Thanks Scotty and very informative. This helps others feel a little more comfortable about raising European Nightcrawlers in a plastic container with no holes on the bottom.

I imagine that you would not need much moisture since you feed watermelon and cantaloupe rinds.

Great idea to leave lid off if you want them to stay down in the bedding. They don't like a dry environment and will stay in the bedding/food source.

Thanks again and all the best,

Sep 03, 2014
Tote bins
by: Dale Robinson

It is a nice system to get started with. I like to put the melons through the blender to feed them. The melons only last a day or two when they are all chopped up and ready for them to chow down on.

The main problem with any bin of this type is that the can get too wet or too dry and it needs to be monitored fairly closely. Also, I've seen how some people like to divide out the bins when they get over crowded.
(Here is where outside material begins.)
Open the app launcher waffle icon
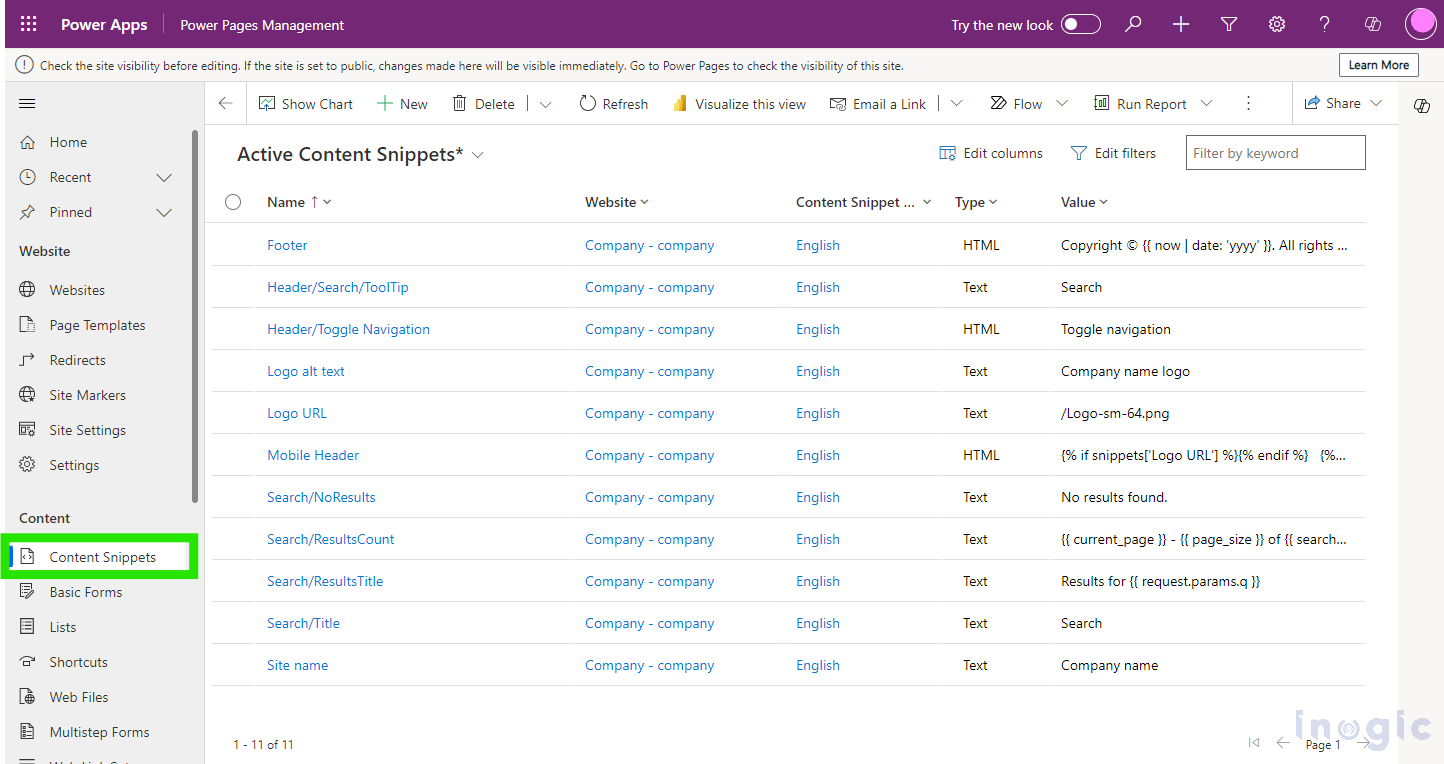Viewport: 1444px width, 764px height. (x=28, y=24)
How you do this will make a difference on how well you will continue to get fishing sized worms out of the system. Simply dividing the worms with the liter will result in getting nothing but little worms in an over crowded bin.
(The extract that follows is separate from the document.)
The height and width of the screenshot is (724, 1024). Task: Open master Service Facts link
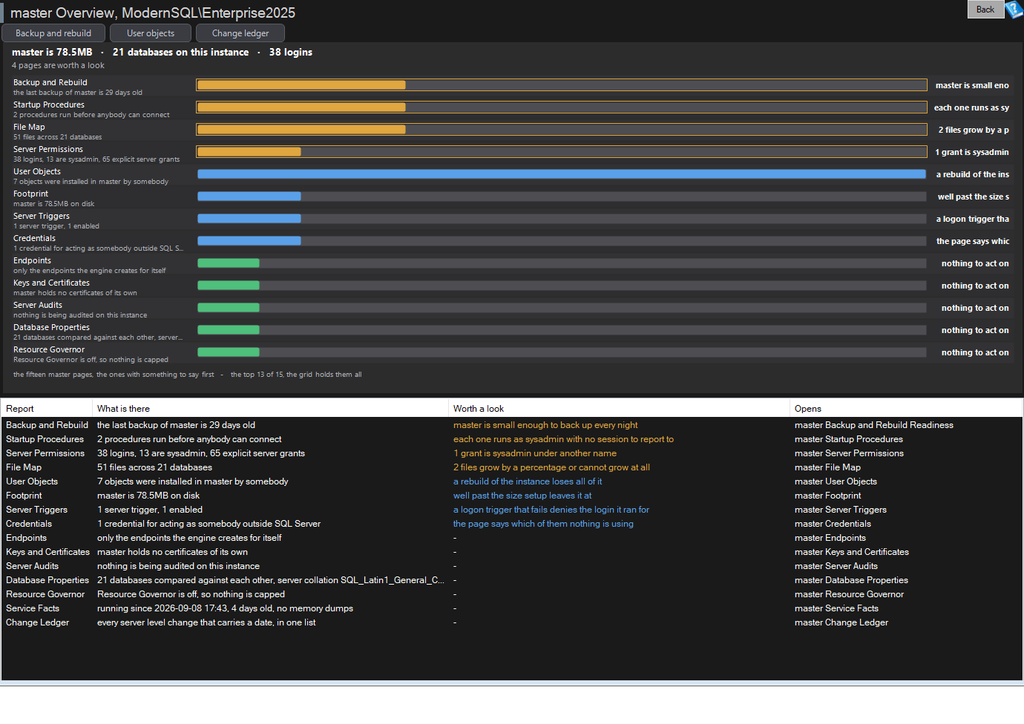(x=836, y=608)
The best way to divide them is to remove all the worms from the compost and start the bins over with only about 1000 worms per bin. I just remove the top layer with the most worms in it and use a light table to separate them.

Sep 03, 2014
Easy Way to Remove Worms from a Worm Bin
by: Pauly

Connie has shared with us her way of removing worms out of her worm bin.

Although this method has been around, her idea of using the netting was ingenious :)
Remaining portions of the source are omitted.